FDA Adverse Event Other Summary report: N

SINGLE USE 3-LUMEN SPHINCTEROTOME V

MDR report key: 2768899 · Received September 25, 2012

Report

Report Number
8010047-2012-00347
Event Type
Other
Date Received
September 25, 2012
Date of Event
August 17, 2012
Report Date
August 27, 2012
Manufacturer
OLYMPUS MEDICAL SYSTEMS CORP
Product Code
FDR
Adverse Event
Yes
Report Source
Manufacturer report
Reporter Location
JA
Reporter Occupation
NURSE

Narratives

Additional Manufacturer Narrative · 1

OMSC FOLLOWED UP WITH THE USER FACILITY TO OBTAIN ADDITIONAL INFO REGARDING THIS REPORT BUT OMSC COULD NOT OBTAIN THE CAUSE OF BLEEDING, AND THE INFO WHICH INDICATE RELATIONSHIP BETWEEN BLEEDING AND THE SUBJECT DEVICE. THE SUBJECT DEVICE REFERENCED IN THIS REPORT WAS NOT RETURNED TO OMSC FOR EVAL. THERE WERE NO ABNORMALITIES RELATED TO THE PHENOMENON IN THE MANUFACTURING RECORD OF THE SUBJECT DEVICE. OMSC CONCLUDED THAT THE BLEEDING WAS LIKELY DUE TO THE PT CONDITION BECAUSE BLEEDING ACCOMPANYING EST ARE REPORTED AS HAPPENING ACCIDENTALLY IN CLINICAL ARTICLES. THIS IS ONE OF TWO REPORTS. PLEASE ALSO REFERENCE 8010047-2012-00317. THIS REPORT IS BEING SUBMITTED AS A MEDICAL DEVICE REPORT IN AN ABUNDANCE OF CAUTION.

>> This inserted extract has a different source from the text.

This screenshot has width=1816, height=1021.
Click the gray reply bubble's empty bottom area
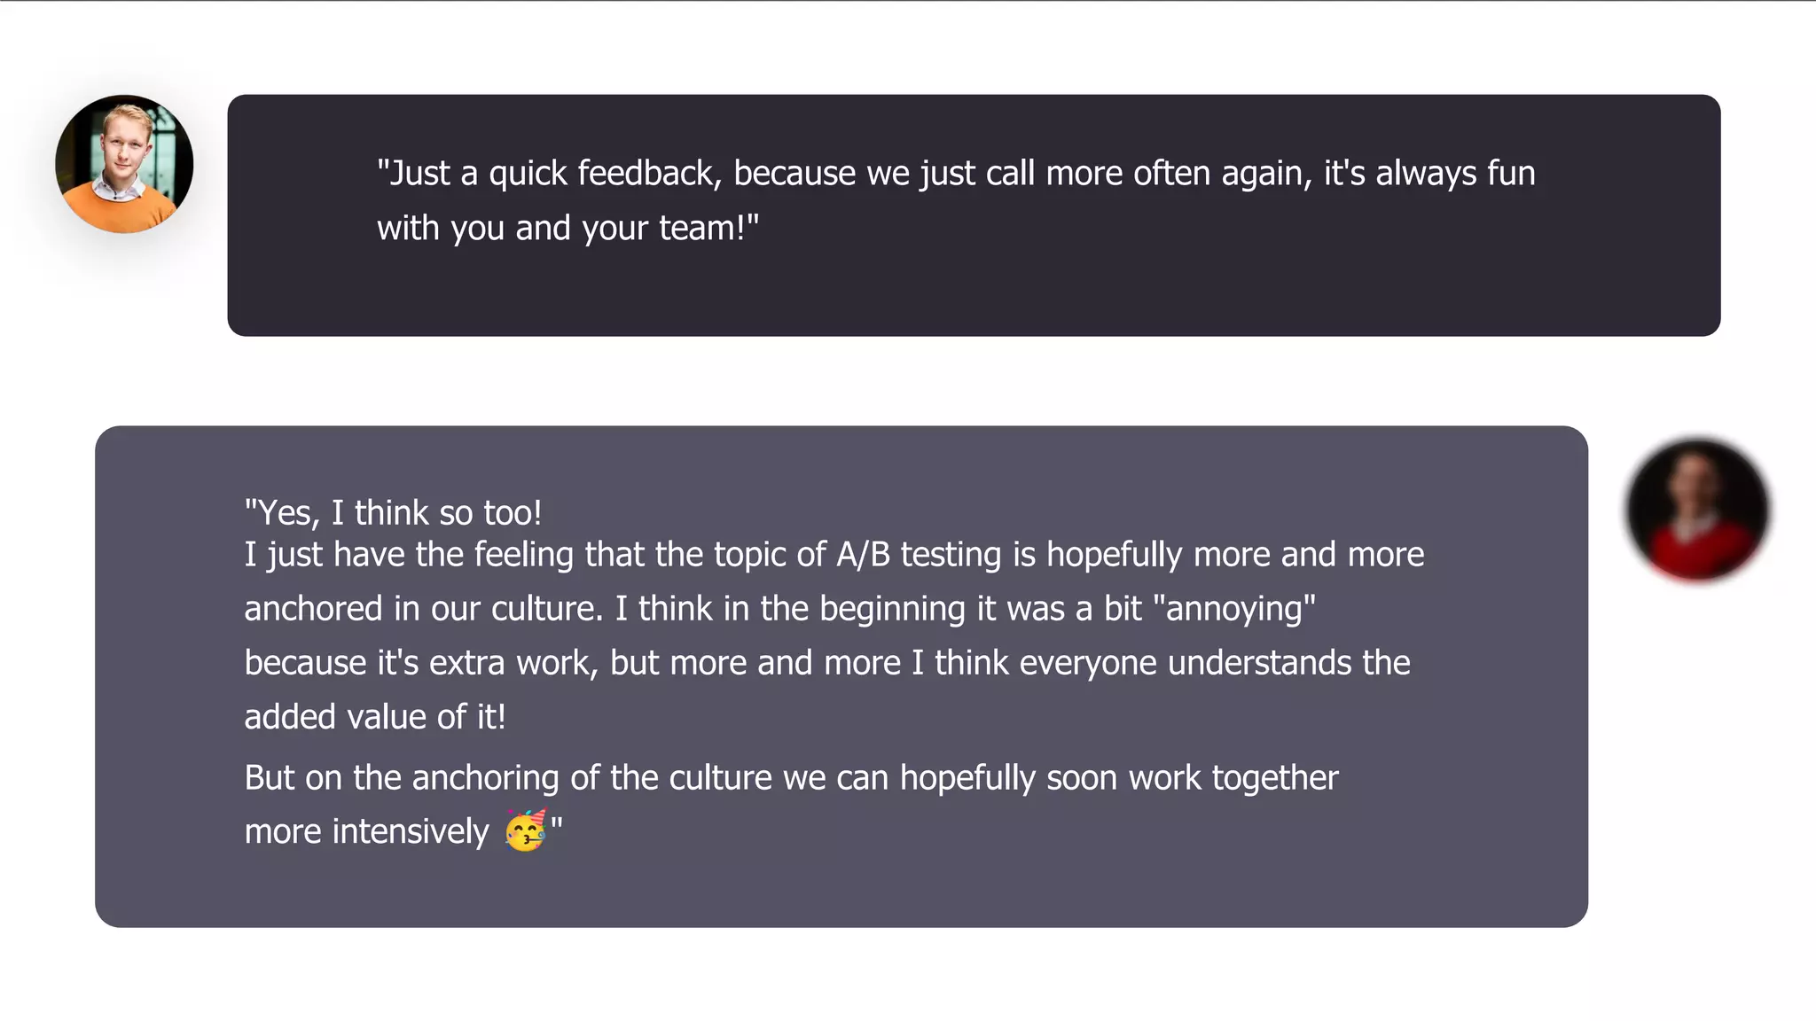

Description of Event or Problem · 1

OLYMPUS MEDICAL SYSTEMS CORP (OMSC) WAS INFORMED THAT DURING AN ENDOSCOPIC RETROGRADE CHOLANGIOPANCREATOGRAPHY (ERCP) WITH SPHINCTEROTOMY, THE CUTTING WIRE OF A (B)(4) WAS BROKEN. THE USER REPORTEDLY TRIED TO CONTINUED THE PROCEDURE WITH THE SUBJECT DEVICE; (B)(4), HOWEVER, BLEEDING OF THE TARGET SITE OCCURRED AFTER THE PROCEDURE RE-STARTED. THE USER REPORTEDLY TRIED TO STOP THE BLEEDING USING UNCERTAIN MEANS WITHOUT SUCCESS. THE PT WAS SAID TO HAVE BEEN TRANSFERRED TO LAPAROSCOPIC CHOLECYSTECTOMY AND THE BLEEDING WAS TREATED.

Devices

Seq Brand Generic Product Code Manufacturer Model Lot UDI-DI
1 SINGLE USE 3-LUMEN SPHINCTEROTOME V SPHINCTEROTOME FDR OLYMPUS MEDICAL SYSTEMS CORP KD-V411M-0725 UNK

Patients

Seq Age Sex Outcome Treatment
1 UNK Hospitalization